Fast forward to this evening. I came home from work and walked outside and… the turf is gone. Well, not gone exactly – just exiled. Dumped out into the yard like an unwelcome guest after a bad wedding speech. No note. No knock. No warning. Just turf, sprawled across the concrete, soaking up the fine Irish mist.
And in the garage? Enter stage left: a baler. Not a new one, mind. An old, rusted thing that looks like it hasn’t seen action since the Celtic Tiger had milk teeth. An ancient, dusty relic of who-knows-what, parked squarely in the middle of the space where my turf had been.

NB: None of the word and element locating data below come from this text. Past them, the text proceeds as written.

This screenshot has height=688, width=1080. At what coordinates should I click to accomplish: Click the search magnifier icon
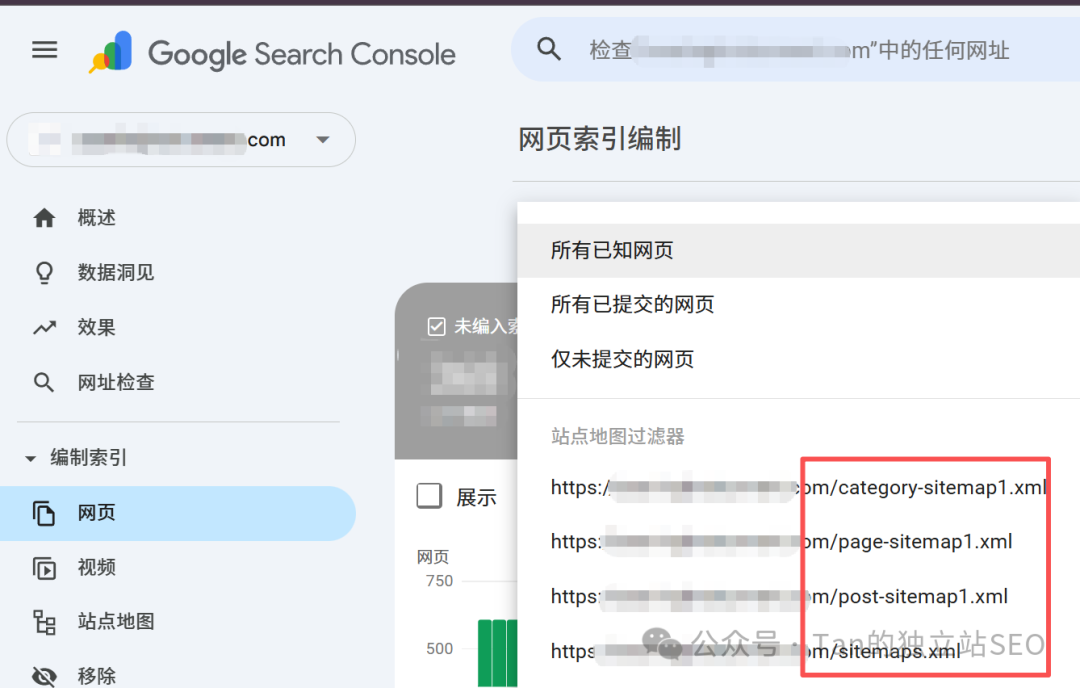tap(549, 49)
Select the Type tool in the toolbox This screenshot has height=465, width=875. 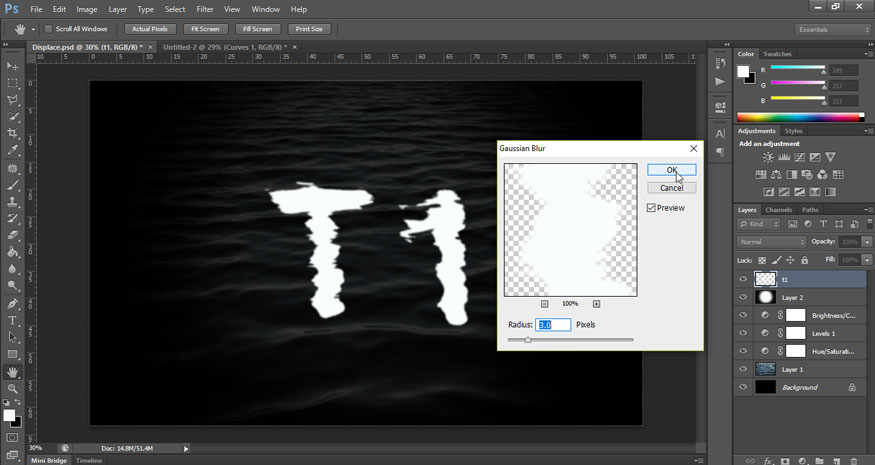point(13,320)
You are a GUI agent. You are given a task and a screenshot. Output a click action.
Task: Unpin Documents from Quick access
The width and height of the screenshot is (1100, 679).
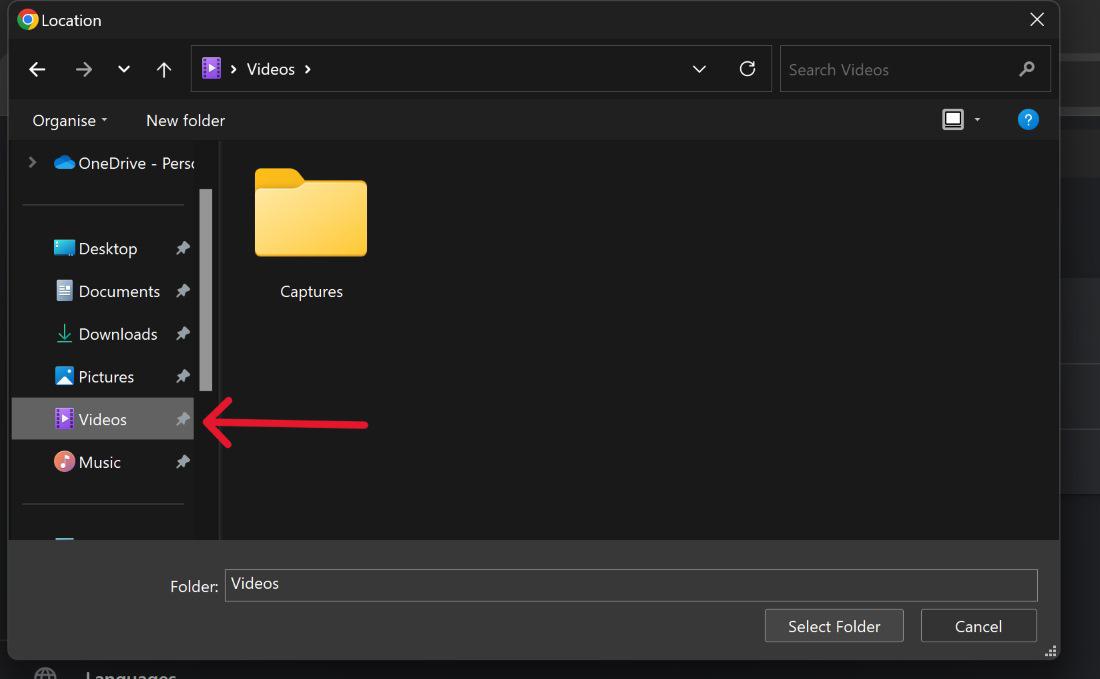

It didn’t walk in there by itself. No, this has all the hallmarks of a classic Bully Yates maneuver. Silent, sneaky and soaked in entitlement. He didn’t ask. Didn’t mention it. Didn’t even throw in a fake apology or mutter something about ‘needing the space’. He just decided. As if my efforts – and my belongings don’t count.
But let’s be honest. This isn’t just about turf. It never is. This is the same old script: I get something of my own and he swoops in to undermine it. A baler in the garage might not sound like high drama, but when you live with a chronic boundary-breaker, even a turf stack becomes a front-line.
Garage Inventory, Updated:
My Turf: Now in exile, slowly soaking and morally outraged.
Bully’s Baler: Installed without consent, proudly taking up space and doing nothing – just like its owner.
Respect: Missing since approx. 2002. Presumed dead.
Busy Man, Big Plans:
Fair play to him, though! Bully must have had a wildly productive morning! Imagine the mental gymnastics required to wake up and think, ‘Right, today’s the day I remove someone else’s turf and replace it with farm machinery no one asked for’. he probably lay all night planning it, heart racing with anticipation, like a child on Christmas Eve… If Santa was passive-aggressive and smelled like diesel.
Lesson of the Day: Never underestimate the lengths a grown man will go to in order to prove he’s still the boss of your garage, your turf and, if possible, your sanity. Keep receipts, take pictures and always, always, lock the door behind your dignity.